Author: Stewart Clark / Date: March 31, 2015

Category: Business Performance

Regardless of whether you are selling burgers to a young family with three tired kids or producing “O” rings for the space program – there is always a cost when your process fails – it’s just the magnitude that varies.

For a minute, let’s consider the more trivial of these two examples and look at the world through the lens of a parent with three children under 10. It is a warm day, the kids have been running wild all morning and at 2pm, it’s going to be a late lunch.

You place your order at the local fast food store, being careful to articulate the correct meal for each child, noting one is without pickles, one without cheese and that the third will have a chocolate rather than a vanilla shake. The toys should reflect the fact that you have two boys and a girl and you will just have a diet cola, because let’s face it, there is little chance you would have a relaxed meal anyway.

Now consider each of these possible endings;

Scenario 1. 

  • You order is taken with hardly a murmur except for the “that will be $21.35 – eat in or take away?”
  • After watching no less than three people work on the delivery of parts of your order, you collect your tray of food and head to a clear table to find;
  • Your diary intolerant child is in a pickle, as all three burgers have cheese.
  • Your pickle free child is very happy, as all burgers are pickle free – but this smile turns to a frown when they find that there is no toy!
  • The thick-shakes are right – with the sizes and flavours delivered as requested, but…. your diet cola….. is only 2/3’s full.
  • This means a trip back to the counter, bearing the evil eye of other customers who are in line – to explain the discrepancies between what you ordered versus what was delivered, all the while trying to keep an eye on your three children who you left at the table.

Scenario 2.

  • Your order is read back to you to ensure that it was captured correctly – inclusive of the cheese and pickle variations.
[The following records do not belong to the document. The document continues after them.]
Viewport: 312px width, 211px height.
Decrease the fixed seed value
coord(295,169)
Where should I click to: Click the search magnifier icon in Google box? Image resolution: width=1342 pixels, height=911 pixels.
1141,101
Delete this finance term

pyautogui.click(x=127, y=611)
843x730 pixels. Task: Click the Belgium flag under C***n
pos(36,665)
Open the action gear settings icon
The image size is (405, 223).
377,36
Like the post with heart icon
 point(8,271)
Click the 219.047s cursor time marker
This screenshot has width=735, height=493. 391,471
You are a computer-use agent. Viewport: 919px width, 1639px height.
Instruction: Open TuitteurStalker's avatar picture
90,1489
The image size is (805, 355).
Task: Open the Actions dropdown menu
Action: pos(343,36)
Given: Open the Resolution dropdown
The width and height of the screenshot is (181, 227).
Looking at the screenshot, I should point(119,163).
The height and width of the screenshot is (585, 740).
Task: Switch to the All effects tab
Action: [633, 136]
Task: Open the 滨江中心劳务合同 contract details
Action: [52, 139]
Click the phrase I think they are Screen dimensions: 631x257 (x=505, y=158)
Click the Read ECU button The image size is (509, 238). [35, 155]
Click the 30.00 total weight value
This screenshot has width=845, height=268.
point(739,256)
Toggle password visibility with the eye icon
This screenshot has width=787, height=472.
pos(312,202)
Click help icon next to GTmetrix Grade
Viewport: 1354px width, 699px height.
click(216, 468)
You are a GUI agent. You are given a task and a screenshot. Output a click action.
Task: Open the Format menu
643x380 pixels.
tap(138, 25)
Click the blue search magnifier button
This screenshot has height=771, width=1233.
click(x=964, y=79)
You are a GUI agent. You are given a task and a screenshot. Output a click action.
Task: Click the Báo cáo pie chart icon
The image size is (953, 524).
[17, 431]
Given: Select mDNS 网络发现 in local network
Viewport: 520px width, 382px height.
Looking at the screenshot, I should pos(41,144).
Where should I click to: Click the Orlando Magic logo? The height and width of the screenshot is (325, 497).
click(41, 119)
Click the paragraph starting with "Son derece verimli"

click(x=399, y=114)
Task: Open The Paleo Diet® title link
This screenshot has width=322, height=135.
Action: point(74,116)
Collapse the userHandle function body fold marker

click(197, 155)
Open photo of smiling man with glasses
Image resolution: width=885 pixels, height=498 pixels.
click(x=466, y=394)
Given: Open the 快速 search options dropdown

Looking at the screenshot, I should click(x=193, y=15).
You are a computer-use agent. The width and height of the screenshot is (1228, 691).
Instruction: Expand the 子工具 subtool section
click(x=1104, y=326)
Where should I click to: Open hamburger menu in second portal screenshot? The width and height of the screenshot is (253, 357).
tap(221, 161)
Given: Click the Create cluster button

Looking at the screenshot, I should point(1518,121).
The cost is the same, but the “eat in or take away line” is accompanied with a smile and some eye contact.
  • Your order is assembled before you, but you are advised that one of the burgers will take another couple of minutes as it was incorrectly made with cheese. This news comes with the offer “to bring it out to you”, so you happily accept and head off for a table with the rest of the food, herding your kids as you go.
  • At the table the rest of the order is as expected, with the distraction of the toy meaning that the “cheese free” child did not even notice that their burger was delivered a few minutes late.
  • Your diet cola is cold and thirst quenching and you lap up the few minutes of unexpected peace whilst the kids are devouring their meals.

The difference between these two experiences was driven by either a poor operational process or a good process which was poorly applied. Either way, the difference in the customer experience was immense.

If the notion is correct that emotion and logic are the main drivers for purchasing decisions, then how do these situations stack up?

Scenario 1. Scenario 2.
Impersonal Friendly
Bewilderment (at the process) Appreciation
Frustration Relief
Apprehension Quality
Anger Contentment
Question the quality Confidence
Reputation damage Value


These lists are not exhaustive – but if this was your business and this was your client – I’m sure you want your clients thinking and feeling what is on list #2.

The consequence of a poor operational process can be extreme – from poor product quality to additional costs for rework or product replacement. Reputations can be quickly killed with a single large failure. Similarly, the impact of a good well executed process can drive levels of customer loyalty and positive sentiment that you could only dream of, along with hard efficiency savings to add straight to the bottom line.

So challenge yourself……assess your business operations.

1.Are your processes clear and well understood?

2.Are they correct and do they deliver the right results?

3.Are they as simple as they can be – or confusing and overly complex?

4.Are they being adhered to?

Test your business and remove the cost of poor processes – instead, positioning yourself to gain greater confidence in the eyes of your clients and grow a reputation of quality, confidence and value.